• [Required action]
Go through the entries below and copy each line that holds the word "computer".

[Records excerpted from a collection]
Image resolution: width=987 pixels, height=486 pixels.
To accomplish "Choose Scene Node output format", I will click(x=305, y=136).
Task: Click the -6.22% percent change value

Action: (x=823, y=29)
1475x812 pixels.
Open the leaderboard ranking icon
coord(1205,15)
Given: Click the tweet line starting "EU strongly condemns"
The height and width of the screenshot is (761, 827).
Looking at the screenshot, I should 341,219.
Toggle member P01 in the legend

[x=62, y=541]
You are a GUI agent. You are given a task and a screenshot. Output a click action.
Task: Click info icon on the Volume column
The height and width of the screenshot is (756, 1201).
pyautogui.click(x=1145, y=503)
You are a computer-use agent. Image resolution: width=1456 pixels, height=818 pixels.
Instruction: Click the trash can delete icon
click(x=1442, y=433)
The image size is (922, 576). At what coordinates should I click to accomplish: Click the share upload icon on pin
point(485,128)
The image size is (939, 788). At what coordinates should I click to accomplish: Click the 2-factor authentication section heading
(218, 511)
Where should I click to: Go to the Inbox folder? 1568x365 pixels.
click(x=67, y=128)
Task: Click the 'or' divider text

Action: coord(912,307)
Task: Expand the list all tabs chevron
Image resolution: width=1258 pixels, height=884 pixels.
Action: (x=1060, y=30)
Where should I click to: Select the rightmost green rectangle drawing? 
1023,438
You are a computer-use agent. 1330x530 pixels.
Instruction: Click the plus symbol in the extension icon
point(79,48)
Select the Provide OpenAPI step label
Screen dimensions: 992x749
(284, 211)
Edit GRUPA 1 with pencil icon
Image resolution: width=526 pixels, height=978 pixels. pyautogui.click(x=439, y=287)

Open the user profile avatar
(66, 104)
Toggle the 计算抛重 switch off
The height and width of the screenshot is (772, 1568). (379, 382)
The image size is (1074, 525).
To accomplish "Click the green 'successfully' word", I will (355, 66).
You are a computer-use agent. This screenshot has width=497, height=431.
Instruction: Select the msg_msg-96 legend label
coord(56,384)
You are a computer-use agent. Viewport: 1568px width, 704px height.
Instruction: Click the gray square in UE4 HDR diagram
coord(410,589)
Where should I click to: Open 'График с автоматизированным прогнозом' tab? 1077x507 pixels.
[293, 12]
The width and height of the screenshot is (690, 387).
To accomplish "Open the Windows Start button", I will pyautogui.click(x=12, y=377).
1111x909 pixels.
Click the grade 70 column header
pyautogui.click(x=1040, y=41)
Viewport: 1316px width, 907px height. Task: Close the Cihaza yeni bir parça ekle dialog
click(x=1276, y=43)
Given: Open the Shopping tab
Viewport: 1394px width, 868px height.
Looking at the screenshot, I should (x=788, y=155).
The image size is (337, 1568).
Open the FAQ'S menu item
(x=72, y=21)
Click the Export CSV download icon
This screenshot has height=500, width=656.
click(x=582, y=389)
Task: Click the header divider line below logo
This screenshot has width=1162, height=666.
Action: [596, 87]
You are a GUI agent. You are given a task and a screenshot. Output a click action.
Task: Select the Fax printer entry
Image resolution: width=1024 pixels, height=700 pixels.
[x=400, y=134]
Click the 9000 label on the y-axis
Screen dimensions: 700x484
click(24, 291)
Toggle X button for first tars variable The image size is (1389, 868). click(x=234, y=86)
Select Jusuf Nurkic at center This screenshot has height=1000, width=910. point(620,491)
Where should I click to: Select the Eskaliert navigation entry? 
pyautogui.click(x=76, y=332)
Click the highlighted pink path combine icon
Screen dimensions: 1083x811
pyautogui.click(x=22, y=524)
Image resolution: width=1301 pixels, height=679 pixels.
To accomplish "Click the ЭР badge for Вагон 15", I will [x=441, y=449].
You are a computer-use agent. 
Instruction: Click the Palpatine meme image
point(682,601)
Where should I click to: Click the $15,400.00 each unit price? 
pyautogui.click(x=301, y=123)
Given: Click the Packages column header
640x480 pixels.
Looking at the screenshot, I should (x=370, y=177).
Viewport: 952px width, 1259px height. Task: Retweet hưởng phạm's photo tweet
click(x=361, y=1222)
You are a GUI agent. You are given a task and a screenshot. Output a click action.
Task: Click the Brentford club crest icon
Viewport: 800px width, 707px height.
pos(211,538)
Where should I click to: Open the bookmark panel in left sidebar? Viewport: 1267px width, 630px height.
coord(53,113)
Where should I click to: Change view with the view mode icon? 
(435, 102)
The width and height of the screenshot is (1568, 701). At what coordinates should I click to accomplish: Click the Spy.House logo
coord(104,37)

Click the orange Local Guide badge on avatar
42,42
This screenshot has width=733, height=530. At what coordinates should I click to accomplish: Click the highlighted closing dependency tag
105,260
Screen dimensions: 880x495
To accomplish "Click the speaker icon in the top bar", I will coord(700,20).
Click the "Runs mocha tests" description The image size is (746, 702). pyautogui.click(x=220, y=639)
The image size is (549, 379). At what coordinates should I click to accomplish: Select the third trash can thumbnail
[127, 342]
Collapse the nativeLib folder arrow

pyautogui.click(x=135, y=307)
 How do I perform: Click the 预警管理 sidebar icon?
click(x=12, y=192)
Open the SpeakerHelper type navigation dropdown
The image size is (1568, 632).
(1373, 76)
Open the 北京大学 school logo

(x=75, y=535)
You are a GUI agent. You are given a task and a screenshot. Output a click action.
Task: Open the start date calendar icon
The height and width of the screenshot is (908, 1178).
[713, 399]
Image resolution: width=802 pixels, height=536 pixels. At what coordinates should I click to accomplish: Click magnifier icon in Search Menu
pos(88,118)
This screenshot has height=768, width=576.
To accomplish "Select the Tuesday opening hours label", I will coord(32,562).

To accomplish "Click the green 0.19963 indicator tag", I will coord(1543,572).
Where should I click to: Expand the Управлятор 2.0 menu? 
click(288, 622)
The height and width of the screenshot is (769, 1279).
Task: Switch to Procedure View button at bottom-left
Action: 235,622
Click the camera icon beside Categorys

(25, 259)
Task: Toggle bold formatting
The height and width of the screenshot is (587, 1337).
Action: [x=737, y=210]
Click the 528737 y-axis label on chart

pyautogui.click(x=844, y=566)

• [Output of the exercise]
You are a computer-use agent. Image resolution: width=1456 pixels, height=818 pixels.
You are a computer-use agent. 1330x530 pixels.
You are a computer-use agent. This screenshot has width=497, height=431.
You are a computer-use agent. Viewport: 1568px width, 704px height.
You are a computer-use agent. 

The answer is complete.